Many believe Medicaid gets frequently abused by lazy, uneducated or selfish people. Putting aside the racism and classism that’s tied closely to those assumptions, let me offer a counternarrative. I have a master’s degree in theology and aesthetics from one of the most prestigious universities in the United Kingdom. My wife is getting her PhD in philosophy. We are not lazy, uneducated or selfish. We are parents who fight so that our kid can have a quality of life, not just have life.

Ahead of the election, I warned that voting for Donald Trump meant voting for people who would seek to take away some of the access Jack has to a rich quality of life. Jack flourishes when Medicaid is uncapped, when he is automatically entitled to important medical services. But when I suggested voting for Trump was voting against Jack, I was told, “A vote for Hillary is a vote to abort Jack.”

My religious convictions lead me to identify as pro-life, a position I try to apply consistently across issues. For example, I oppose the death penalty and advocate for the ethical raising and slaughtering of animals. But right now, the conversations I have with other pro-life Americans seem tone-deaf and baffling.

On the question of abortion, while we knew Jack would have the physical differences he has before he was born, abortion was never a consideration for us. So even in hypothetical Hillary Clinton’s America, he would still have been born. That point is then met by the abstract speculation that the church should pay for his medical needs. Unless the church is prepared to pay hundreds of thousands in medical costs, I don’t see how this is a realistic solution.

One of the appointed readings from our church on Sunday this past week was from Acts. “And all those who had believed were together and had all things in common; and they began selling their property and possessions and were sharing them with all, as anyone might have need.”

This is a picture of how the early Church was supposed to function, but we don’t see a lot of selling of property and possessions today.

I want to believe better of the pro-life community. I want to believe they care about Jack’s long-term health and not just the fact that he was born. I want to call them pro-life, not antiabortion. But the conversations (or the silence) around health care makes us wonder.

My baby almost died one night. I saved his life by placing a tracheotomy tube into him when all the others would not fit. That tube was bought using Medicaid.

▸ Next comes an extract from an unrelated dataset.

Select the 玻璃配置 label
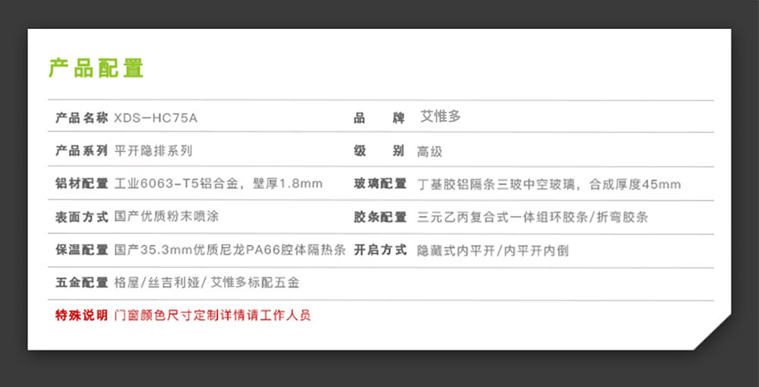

On a practical level, the church has not found the $40 an hour for PDN. It has not found the money for ASL classes. It has not found the money for therapies, breathing treatments, for stays in the pediatric intensive care unit. The state had found that money. The state, even in its deep flaws, has found the resources to give Jack a quality of life, not just a life.

Now Jack’s quality of life is being threatened since the House voted to cut Medicaid spending by 25 percent, shifting it from an entitlement program to a capped program. I am assured by many that Jesus loves capitalism, but the free markets do not love people with disabilities, with mental illness, with conditions that do not make them what our ableist culture considers “fittest.” How can Jesus love what hates Jesus’ own?

“It’s a good thing he was born to you. Most people would have aborted him.”

Most people want their kids to have full lives. Most people want you to mean it when you say pro-life.

Once upon a time, Preston Yancey wrote books. Now, he helps manage and onboard nonprofits with Pure Charity. He likes to cook, binge-watch esoteric TV and mostly eschews social media these days. (Except when it comes to health care and advocating for his son.)